The Bohr-Rutherford model of an atom explained the (gross structure of the) hydrogen spectrum perfectly well, but it could not explain its finer structure—read: the orbital sub-shells which, as we all know now (but not very well then), result from the different states of angular momentum of an electron and the associated magnetic moment.
The issue is probably best illustrated by the two diagrams below, which I copied from Feynman’s Lectures. As you can see, the idea of subshells is not very relevant when looking at the gross structure of the hydrogen spectrum because the energy levels of all subshells are (very nearly) the same. However, the Bohr model of an atom—which is nothing but an exceedingly simple application of the E = h·f equation (see p. 4-6 of my paper on classical quantum physics)—cannot explain the splitting of lines for a lithium atom, which is shown in the diagram on the right. Nor can it explain the splitting of spectral lines when we apply a stronger or weaker magnetic field while exciting the atoms so as to induce emission of electromagnetic radiation.

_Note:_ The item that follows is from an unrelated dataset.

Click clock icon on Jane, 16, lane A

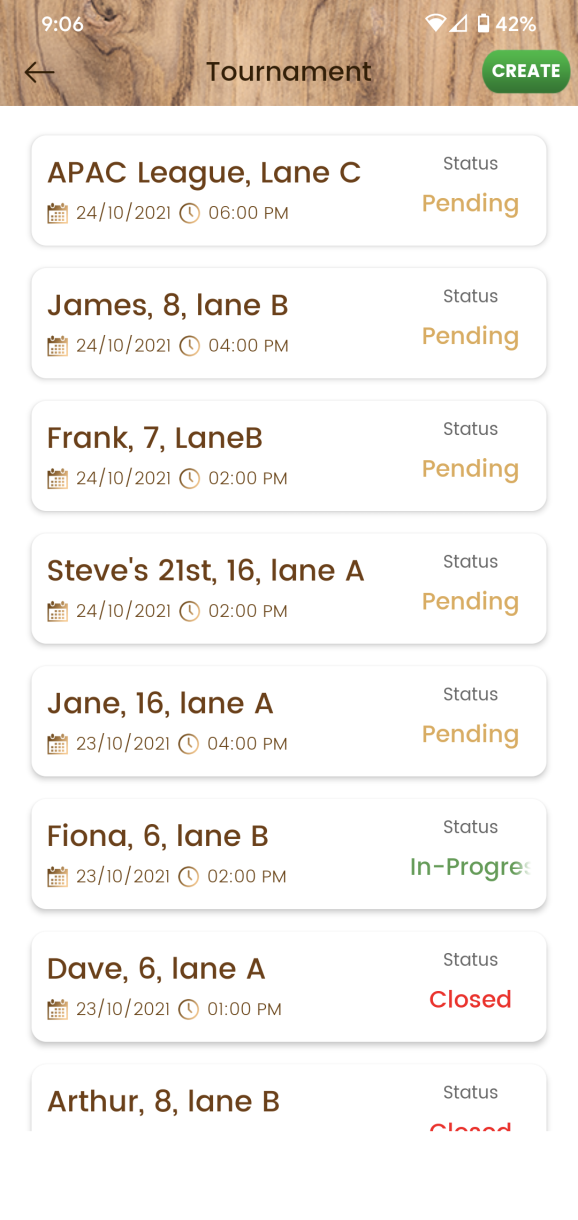pos(189,744)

Schrödinger’s wave equation solves that problem—which is why Feynman and other modern physicists claim this equation is “the most dramatic success in the history of the quantum mechanics” or, more modestly, a “key result in quantum mechanics” at least!
Such dramatic statements are exaggerated. First, an even finer analysis of the emission spectrum (of hydrogen or whatever other atom) reveals that Schrödinger’s wave equation is also incomplete: the hyperfine splitting, the Zeeman splitting (anomalous or not) or the (in)famous Lamb shift are to be explained not only in terms of the magnetic moment of the electron but also in terms of the magnetic moment of the nucleus and its constituents (protons and neutrons)—or of the coupling between those magnetic moments (we may refer to our paper on the Lamb shift here). This cannot be captured in a wave equation: second-order differential equations are – quite simply – not sophisticated enough to capture the complexity of the atomic system here.
Also, as we pointed out previously, the current convention in regard to the use of the imaginary unit (i) in the wavefunction does not capture the spin direction and, therefore, makes abstraction of the direction of the magnetic moment too! The wavefunction therefore models theoretical spin-zero particles, which do not exist. In short, we cannot hope to represent anything real with wave equations and wavefunctions.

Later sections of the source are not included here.